Entries taken from a collection

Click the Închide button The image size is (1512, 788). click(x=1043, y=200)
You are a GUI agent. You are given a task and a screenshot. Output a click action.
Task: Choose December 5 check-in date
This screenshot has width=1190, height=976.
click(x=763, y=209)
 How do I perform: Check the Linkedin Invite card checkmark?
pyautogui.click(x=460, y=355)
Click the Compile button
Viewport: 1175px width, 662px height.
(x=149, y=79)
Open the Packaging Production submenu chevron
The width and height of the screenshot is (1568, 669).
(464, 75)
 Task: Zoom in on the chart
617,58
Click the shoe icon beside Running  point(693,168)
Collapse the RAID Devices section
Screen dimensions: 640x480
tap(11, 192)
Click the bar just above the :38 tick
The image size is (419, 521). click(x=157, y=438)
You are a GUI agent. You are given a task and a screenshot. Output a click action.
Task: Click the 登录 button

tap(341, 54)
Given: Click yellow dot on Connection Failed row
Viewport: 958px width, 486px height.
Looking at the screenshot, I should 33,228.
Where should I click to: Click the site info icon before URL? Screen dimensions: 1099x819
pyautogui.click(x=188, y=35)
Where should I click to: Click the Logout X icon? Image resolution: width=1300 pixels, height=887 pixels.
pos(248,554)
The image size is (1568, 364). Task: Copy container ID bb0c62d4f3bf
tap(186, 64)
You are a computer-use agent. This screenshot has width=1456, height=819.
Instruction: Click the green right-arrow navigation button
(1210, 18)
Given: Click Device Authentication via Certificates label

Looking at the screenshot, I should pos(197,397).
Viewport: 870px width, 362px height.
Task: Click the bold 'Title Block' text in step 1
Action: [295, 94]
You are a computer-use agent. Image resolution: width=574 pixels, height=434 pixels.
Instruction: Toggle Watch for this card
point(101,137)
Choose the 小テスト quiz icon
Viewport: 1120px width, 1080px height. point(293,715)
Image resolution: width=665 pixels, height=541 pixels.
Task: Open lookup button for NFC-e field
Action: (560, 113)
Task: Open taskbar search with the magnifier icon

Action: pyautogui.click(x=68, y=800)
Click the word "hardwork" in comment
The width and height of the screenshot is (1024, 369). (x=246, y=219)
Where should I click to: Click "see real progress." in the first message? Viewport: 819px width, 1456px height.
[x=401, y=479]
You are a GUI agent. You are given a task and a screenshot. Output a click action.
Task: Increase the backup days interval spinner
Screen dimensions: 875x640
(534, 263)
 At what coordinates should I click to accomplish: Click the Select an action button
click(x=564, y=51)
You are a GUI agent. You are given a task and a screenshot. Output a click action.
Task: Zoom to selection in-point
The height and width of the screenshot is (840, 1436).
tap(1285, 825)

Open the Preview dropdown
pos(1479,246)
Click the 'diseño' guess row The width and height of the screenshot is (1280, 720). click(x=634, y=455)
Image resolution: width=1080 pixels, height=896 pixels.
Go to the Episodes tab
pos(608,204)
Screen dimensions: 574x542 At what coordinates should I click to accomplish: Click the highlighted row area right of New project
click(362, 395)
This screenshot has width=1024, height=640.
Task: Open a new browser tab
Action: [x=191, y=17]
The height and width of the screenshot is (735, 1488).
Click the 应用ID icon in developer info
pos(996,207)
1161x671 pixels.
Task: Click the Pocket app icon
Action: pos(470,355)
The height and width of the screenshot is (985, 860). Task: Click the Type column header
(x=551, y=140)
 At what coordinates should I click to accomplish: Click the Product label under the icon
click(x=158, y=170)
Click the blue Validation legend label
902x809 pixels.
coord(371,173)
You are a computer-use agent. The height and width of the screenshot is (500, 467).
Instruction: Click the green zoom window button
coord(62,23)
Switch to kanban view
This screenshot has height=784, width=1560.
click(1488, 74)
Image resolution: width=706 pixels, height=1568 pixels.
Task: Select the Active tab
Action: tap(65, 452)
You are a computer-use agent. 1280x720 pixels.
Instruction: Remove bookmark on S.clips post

#### [SHORT PROBLEM]
Write out the part of the listing from the line containing "Screen dimensions: 574x542" through the end of the listing, keeping every line unchanged.

#### [REPLY]
Screen dimensions: 574x542 At what coordinates should I click to accomplish: Click the highlighted row area right of New project
click(362, 395)
This screenshot has width=1024, height=640.
Task: Open a new browser tab
Action: [x=191, y=17]
The height and width of the screenshot is (735, 1488).
Click the 应用ID icon in developer info
pos(996,207)
1161x671 pixels.
Task: Click the Pocket app icon
Action: pos(470,355)
The height and width of the screenshot is (985, 860). Task: Click the Type column header
(x=551, y=140)
 At what coordinates should I click to accomplish: Click the Product label under the icon
click(x=158, y=170)
Click the blue Validation legend label
902x809 pixels.
coord(371,173)
You are a computer-use agent. The height and width of the screenshot is (500, 467).
Instruction: Click the green zoom window button
coord(62,23)
Switch to kanban view
This screenshot has height=784, width=1560.
click(1488, 74)
Image resolution: width=706 pixels, height=1568 pixels.
Task: Select the Active tab
Action: tap(65, 452)
You are a computer-use agent. 1280x720 pixels.
Instruction: Remove bookmark on S.clips post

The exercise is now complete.